• Assignment:
Exactly as written, reproduce the lines from the one that contains "Task: Click the RETRO FUNNY store name" through the end of the records.

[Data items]
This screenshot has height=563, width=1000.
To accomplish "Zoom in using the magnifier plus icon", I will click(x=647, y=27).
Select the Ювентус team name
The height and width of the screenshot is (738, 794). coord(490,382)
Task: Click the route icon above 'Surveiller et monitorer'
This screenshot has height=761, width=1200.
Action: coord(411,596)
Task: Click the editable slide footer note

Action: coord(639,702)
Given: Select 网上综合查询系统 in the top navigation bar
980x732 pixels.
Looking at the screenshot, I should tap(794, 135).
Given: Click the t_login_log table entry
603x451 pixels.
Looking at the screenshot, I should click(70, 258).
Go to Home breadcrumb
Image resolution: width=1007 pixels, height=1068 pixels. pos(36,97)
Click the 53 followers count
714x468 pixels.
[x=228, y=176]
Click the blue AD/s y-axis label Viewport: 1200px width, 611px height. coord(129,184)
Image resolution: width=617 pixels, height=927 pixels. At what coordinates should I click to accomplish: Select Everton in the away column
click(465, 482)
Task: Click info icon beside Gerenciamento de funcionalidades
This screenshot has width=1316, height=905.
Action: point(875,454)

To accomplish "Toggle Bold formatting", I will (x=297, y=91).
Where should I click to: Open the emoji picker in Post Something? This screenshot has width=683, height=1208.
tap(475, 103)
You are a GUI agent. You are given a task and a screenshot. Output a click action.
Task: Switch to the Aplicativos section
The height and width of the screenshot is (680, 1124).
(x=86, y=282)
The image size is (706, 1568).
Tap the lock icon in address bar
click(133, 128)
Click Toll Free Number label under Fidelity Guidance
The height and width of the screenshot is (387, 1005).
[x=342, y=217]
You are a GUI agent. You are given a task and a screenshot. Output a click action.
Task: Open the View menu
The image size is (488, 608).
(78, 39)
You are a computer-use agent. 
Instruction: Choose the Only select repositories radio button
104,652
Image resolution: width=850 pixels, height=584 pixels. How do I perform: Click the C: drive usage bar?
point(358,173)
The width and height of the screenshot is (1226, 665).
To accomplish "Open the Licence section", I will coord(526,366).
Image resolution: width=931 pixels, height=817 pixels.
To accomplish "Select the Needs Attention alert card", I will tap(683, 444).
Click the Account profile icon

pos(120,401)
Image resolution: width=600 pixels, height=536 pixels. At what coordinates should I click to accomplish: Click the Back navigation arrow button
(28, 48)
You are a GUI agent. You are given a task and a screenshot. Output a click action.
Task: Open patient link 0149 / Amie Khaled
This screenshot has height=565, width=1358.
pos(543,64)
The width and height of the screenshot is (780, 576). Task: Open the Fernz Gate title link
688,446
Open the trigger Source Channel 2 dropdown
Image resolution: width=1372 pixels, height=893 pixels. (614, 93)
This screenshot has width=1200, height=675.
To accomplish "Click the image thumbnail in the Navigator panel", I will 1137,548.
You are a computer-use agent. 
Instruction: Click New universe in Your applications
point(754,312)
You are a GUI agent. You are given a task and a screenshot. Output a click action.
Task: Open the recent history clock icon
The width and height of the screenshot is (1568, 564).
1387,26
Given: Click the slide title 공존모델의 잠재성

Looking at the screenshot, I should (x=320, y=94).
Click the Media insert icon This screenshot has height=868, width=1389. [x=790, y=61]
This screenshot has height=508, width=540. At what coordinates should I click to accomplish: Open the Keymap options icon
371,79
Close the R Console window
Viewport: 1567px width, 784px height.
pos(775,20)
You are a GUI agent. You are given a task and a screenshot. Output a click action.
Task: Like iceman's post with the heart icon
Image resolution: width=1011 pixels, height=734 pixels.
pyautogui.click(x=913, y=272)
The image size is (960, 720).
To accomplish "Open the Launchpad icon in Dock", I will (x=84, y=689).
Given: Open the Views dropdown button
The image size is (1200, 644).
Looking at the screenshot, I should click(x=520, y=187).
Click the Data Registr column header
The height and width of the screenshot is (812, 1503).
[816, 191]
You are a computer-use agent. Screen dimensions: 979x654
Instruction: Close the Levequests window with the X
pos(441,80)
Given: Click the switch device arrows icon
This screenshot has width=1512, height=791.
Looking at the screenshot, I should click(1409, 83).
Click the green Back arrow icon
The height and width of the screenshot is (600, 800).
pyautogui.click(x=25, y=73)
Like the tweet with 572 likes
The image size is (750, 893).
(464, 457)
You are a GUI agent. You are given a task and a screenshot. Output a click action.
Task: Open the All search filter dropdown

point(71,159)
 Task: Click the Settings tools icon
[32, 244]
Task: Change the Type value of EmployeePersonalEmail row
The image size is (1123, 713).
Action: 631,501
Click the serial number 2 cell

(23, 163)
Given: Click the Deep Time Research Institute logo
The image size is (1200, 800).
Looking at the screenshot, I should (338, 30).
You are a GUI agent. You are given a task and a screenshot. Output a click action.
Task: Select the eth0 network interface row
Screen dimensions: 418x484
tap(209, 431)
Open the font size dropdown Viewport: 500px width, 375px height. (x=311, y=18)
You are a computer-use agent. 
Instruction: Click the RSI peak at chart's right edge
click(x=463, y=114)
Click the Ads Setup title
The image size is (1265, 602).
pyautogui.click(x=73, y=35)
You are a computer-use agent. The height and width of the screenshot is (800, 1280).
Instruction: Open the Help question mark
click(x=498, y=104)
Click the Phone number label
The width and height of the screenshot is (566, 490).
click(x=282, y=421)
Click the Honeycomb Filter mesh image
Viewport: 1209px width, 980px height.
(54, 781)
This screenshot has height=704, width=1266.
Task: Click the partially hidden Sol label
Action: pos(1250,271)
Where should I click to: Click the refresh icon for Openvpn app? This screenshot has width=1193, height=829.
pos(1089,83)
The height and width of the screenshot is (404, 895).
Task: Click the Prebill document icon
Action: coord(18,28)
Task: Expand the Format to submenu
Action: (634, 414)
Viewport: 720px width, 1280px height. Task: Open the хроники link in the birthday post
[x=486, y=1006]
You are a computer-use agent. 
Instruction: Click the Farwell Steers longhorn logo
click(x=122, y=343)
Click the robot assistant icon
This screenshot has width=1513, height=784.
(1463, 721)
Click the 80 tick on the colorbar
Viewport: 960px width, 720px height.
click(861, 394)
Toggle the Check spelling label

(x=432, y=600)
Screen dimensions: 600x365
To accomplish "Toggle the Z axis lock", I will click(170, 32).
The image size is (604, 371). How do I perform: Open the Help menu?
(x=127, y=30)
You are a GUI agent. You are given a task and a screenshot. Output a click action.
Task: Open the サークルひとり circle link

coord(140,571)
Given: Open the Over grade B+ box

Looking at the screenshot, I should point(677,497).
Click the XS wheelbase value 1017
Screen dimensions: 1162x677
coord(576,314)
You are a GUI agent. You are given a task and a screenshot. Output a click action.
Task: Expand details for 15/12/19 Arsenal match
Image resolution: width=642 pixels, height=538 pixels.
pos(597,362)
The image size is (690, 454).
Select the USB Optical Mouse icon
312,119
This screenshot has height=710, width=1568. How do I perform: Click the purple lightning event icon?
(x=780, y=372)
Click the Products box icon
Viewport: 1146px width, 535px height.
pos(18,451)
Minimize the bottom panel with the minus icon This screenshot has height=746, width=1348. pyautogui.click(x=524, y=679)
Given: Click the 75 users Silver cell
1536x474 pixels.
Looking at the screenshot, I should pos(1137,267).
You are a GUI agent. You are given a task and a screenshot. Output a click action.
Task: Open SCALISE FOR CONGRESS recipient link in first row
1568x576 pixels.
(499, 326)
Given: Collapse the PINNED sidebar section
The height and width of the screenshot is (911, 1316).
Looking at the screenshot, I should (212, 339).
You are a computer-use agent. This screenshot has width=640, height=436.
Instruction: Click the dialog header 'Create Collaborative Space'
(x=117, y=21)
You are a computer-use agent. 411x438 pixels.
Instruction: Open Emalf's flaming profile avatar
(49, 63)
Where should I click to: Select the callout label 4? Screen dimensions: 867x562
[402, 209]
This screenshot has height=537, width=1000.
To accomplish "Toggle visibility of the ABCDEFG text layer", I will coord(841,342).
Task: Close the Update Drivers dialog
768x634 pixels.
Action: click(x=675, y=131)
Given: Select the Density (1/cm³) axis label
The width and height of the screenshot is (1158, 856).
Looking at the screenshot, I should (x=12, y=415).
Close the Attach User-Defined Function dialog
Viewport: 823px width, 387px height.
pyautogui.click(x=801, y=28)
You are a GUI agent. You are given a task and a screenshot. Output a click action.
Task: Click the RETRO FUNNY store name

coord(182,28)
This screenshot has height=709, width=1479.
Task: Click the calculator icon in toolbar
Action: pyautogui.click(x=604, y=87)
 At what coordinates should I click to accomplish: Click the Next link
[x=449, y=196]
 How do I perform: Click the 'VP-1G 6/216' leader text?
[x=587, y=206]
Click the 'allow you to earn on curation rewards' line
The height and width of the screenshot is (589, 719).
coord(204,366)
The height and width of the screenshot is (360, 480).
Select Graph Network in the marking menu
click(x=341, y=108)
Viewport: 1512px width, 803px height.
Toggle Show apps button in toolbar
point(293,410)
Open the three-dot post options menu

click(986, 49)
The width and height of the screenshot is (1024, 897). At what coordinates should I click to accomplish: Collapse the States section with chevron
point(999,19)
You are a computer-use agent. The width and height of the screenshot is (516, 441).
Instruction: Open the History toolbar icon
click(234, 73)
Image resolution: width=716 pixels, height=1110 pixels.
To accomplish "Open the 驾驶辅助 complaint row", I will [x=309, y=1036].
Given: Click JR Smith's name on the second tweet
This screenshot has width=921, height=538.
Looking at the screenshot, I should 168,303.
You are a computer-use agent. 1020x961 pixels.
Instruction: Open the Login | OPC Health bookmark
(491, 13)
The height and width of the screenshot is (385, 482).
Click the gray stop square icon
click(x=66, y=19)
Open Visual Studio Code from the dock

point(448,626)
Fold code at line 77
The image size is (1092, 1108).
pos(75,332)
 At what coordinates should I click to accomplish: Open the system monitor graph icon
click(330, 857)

• Response below:
Task: Click the RETRO FUNNY store name

coord(182,28)
This screenshot has height=709, width=1479.
Task: Click the calculator icon in toolbar
Action: pyautogui.click(x=604, y=87)
 At what coordinates should I click to accomplish: Click the Next link
[x=449, y=196]
 How do I perform: Click the 'VP-1G 6/216' leader text?
[x=587, y=206]
Click the 'allow you to earn on curation rewards' line
The height and width of the screenshot is (589, 719).
coord(204,366)
The height and width of the screenshot is (360, 480).
Select Graph Network in the marking menu
click(x=341, y=108)
Viewport: 1512px width, 803px height.
Toggle Show apps button in toolbar
point(293,410)
Open the three-dot post options menu

click(986, 49)
The width and height of the screenshot is (1024, 897). At what coordinates should I click to accomplish: Collapse the States section with chevron
point(999,19)
You are a computer-use agent. The width and height of the screenshot is (516, 441).
Instruction: Open the History toolbar icon
click(234, 73)
Image resolution: width=716 pixels, height=1110 pixels.
To accomplish "Open the 驾驶辅助 complaint row", I will [x=309, y=1036].
Given: Click JR Smith's name on the second tweet
This screenshot has width=921, height=538.
Looking at the screenshot, I should 168,303.
You are a computer-use agent. 1020x961 pixels.
Instruction: Open the Login | OPC Health bookmark
(491, 13)
The height and width of the screenshot is (385, 482).
Click the gray stop square icon
click(x=66, y=19)
Open Visual Studio Code from the dock

point(448,626)
Fold code at line 77
The image size is (1092, 1108).
pos(75,332)
 At what coordinates should I click to accomplish: Open the system monitor graph icon
click(330, 857)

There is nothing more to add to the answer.